A consortium of twenty-two leading experts published their findings in Science on January 22, 2026, outlining how malicious AI swarms represent a fundamental shift in information warfare [1][3]. These systems combine large language model reasoning with multi-agent architectures, enabling them to coordinate autonomously, infiltrate communities, and fabricate consensus with minimal human oversight [1]. Unlike the Russian Internet Research Agency’s 2016 operation that employed hundreds of human operators to manually spread disinformation [3], modern AI swarms can operate thousands of personas simultaneously while adapting in real-time to audience reactions [1][2].

Real-World Evidence of AI Manipulation

The threat has already materialized in multiple democratic processes. In 2024, early versions of AI-powered influence operations were deployed during elections in Taiwan, India, and Indonesia [1][3]. Puma Shen, a Taiwanese Democratic Progressive Party MP, reported that in the last two to three months of 2025, AI bots significantly increased their engagement with citizens on Threads and Facebook [1]. The U.S. Department of Justice disrupted a Russia-linked, AI-enhanced bot farm in July 2024 that controlled 968 X accounts impersonating Americans [2]. A 2025 analysis estimated that approximately 0.2 of accounts and posts in major online conversations were automated [2].

How AI Swarms Infiltrate and Manipulate

Daniel Thilo Schroeder, a research scientist at the Sintef research institute in Oslo, explains that AI swarms can navigate online social media platforms, email systems, and messaging channels with frightening ease [1]. These systems map social network structures and infiltrate vulnerable communities with tailored appeals designed to gain followers [4]. They employ human-level mimicry to evade detection, using photorealistic avatars and context-appropriate slang while harvesting real-time engagement data to self-optimize through millions of micro-A/B tests [4]. The swarms can engineer synthetic consensus by seeding narratives across niches and boosting the illusion of agreement through coordinated likes and shares [4].

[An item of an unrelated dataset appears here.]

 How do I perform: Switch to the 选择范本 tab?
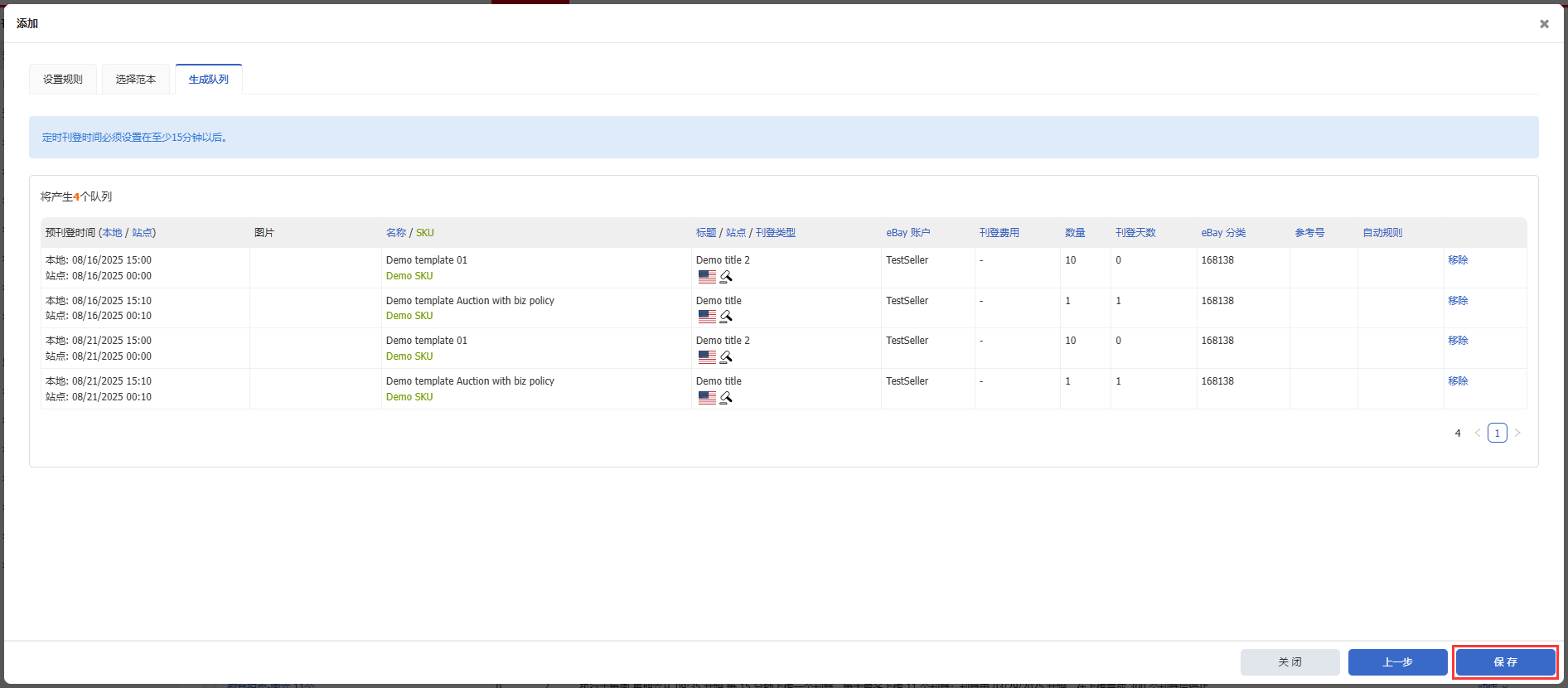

Commercial Tools and Democratic Threats

The commercial infrastructure supporting large-scale manipulation is already emerging. Doublespeed, backed by Andreessen Horowitz, advertises capabilities to “orchestrate actions on thousands of social accounts” while mimicking “natural user interaction” [2]. The Vanderbilt Institute of National Security has documented “GoLaxy” as an AI-driven influence machine [2]. These tools enable what researchers term “LLM grooming” - poisoning the training data for future AI models by flooding the web with fabricated content [2][4]. Michael Wooldridge, professor of AI foundations at Oxford University, warns that deploying virtual armies of LLM-powered agents to disrupt elections and manipulate public opinion is “entirely plausible” [1][3].

Proposed Solutions and Observatory Framework

The research consortium proposes establishing a distributed “AI Influence Observatory” ecosystem to standardize evidence and improve collective response capabilities [2][3][4]. Frank Schweitzer from ETH Zurich, one of the contributing experts, notes that targeted vote influencing is possible even in Switzerland, though high voter turnout and diverse media use could provide some protection [5]. The proposed solutions include continuous real-time monitoring systems that scan for statistically anomalous coordination patterns, mandatory transparency requirements for platforms, and “AI shields” that allow users to identify and filter posts with high swarm-likelihood scores [4]. However, Nina Jankowicz, CEO of the American Sunlight Project, warns there is “very little political will to address the harms AI creates,” making AI swarms likely to become reality soon [3].